Floating point and ODEs

0.1  + 0.2 == 0.3

False

What’s going on?

Integers

Something simpler

1 + 1 == 2

True

Integers can be represented in binary

3 == 0b11 # Ooctal `0o` or hexadecimal `0h`

True

Binary string representation using bin function

bin(-2)

'-0b10'

Python allows for arbitrarily large integers
No possibility of overflow or rounding error

2**100

1267650600228229401496703205376

Only limitation is memory!

Numpy integers are a different story

import numpy as np
np.int64(2**100)

---------------------------------------------------------------------------
OverflowError                             Traceback (most recent call last)
Cell In[6], line 2
      1 import numpy as np
----> 2 np.int64(2**100)

OverflowError: Python int too large to convert to C long

Since NumPy is using C the types have to play nicely
Range of integers that represented with 32 bit numpy.int32s is \(\approx\pm 2^{31} \approx \pm 2.1 × 10^9\) (one bit for sign)
64 bit numpy.int64s lie in range \(\approx\pm 2^{63} \approx \pm 9.2 × 10^{18}\)
Apart from the risk of overflow when working NumPy’s integers there are no other gotchas to worry about

Floating point numbers

\(0.1 + 0.2 \neq 0.3\) in Python is that specifying a real number exactly would involve an infinite number of bits
Any finite representation necessarily approximate
Representation for reals is called floating point arithmetic
Essentially scientific notation

\[\text{significand} \times \text{exponent} \]

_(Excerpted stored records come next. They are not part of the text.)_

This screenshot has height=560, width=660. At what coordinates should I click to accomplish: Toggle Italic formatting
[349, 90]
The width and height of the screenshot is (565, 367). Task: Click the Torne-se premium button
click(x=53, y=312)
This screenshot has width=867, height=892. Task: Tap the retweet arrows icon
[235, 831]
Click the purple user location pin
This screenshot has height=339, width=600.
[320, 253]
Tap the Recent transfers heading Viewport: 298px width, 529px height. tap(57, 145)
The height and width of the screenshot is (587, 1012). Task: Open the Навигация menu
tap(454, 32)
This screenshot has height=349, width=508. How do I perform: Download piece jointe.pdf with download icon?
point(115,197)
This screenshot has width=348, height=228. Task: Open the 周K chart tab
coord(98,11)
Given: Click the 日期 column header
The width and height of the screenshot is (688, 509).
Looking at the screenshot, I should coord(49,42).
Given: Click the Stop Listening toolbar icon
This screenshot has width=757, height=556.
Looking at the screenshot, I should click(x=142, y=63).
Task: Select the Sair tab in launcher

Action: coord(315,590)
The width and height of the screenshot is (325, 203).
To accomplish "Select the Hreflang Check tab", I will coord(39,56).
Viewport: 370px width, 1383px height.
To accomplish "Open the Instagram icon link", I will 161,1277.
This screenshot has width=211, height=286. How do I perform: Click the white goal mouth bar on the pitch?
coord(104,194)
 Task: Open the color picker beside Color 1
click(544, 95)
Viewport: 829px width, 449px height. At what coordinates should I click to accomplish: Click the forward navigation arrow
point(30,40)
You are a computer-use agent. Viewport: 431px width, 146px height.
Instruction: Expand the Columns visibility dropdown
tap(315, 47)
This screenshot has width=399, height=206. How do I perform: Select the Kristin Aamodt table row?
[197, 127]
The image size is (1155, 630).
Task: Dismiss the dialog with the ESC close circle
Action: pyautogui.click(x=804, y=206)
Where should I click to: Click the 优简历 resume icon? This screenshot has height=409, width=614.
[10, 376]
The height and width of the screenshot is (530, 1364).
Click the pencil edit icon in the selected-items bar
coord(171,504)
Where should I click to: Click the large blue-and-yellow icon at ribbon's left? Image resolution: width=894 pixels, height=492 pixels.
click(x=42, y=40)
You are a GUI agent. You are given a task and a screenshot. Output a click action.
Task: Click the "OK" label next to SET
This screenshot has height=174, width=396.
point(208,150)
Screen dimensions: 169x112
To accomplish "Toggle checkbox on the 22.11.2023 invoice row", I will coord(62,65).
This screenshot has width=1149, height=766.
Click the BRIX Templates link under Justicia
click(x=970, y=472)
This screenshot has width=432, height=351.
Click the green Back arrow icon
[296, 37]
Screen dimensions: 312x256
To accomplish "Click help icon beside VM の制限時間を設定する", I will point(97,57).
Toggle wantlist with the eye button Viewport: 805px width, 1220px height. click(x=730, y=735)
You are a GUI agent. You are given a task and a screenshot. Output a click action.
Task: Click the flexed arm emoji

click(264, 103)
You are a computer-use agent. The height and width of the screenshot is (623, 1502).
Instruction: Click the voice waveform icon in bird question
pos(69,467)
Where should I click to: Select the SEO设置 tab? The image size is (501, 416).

Named floating point because number of digits after decimal point not fixed

Requires choice of base, and Python’s floating point numbers use binary
Numbers with finite binary representations behave nicely

0.125 + 0.25 == 0.375

True

For decimal numbers to be represented exactly we’d have to use base ten. Can be achieved with decimal module:

from decimal import *
Decimal('0.1') + Decimal('0.2')

Decimal('0.3')

But: there’s nothing to single out decimal representation in physics (as opposed to, say, finance)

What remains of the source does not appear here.